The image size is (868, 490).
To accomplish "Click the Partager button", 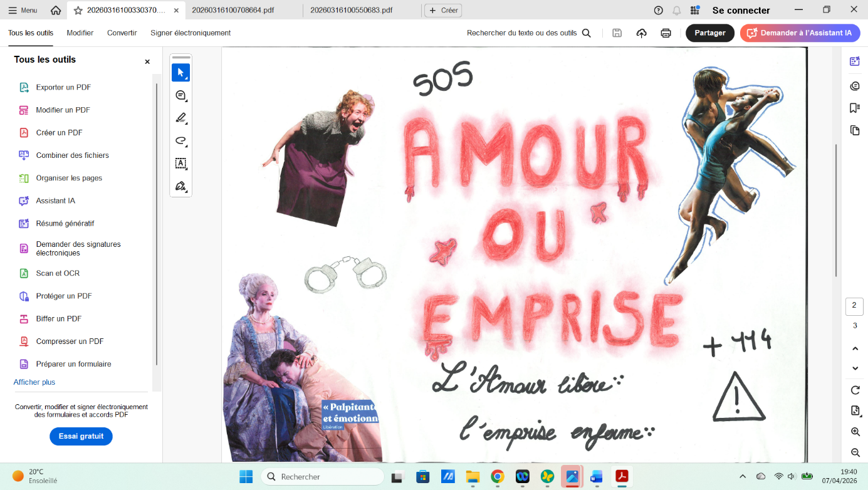I will (x=710, y=33).
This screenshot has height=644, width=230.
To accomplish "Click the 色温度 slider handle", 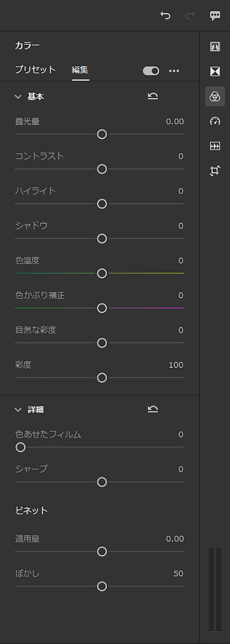I will [x=102, y=273].
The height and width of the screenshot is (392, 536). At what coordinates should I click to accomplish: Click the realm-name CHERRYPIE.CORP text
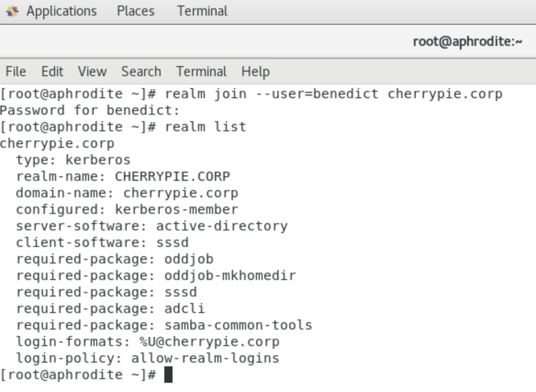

....

Try it.
Among the lines of the data, find every one that holds "height" and copy it.

Task result.
This screenshot has height=644, width=230.
The height and width of the screenshot is (392, 536). At what coordinates should I click to accomplish: Click the realm-name CHERRYPIE.CORP text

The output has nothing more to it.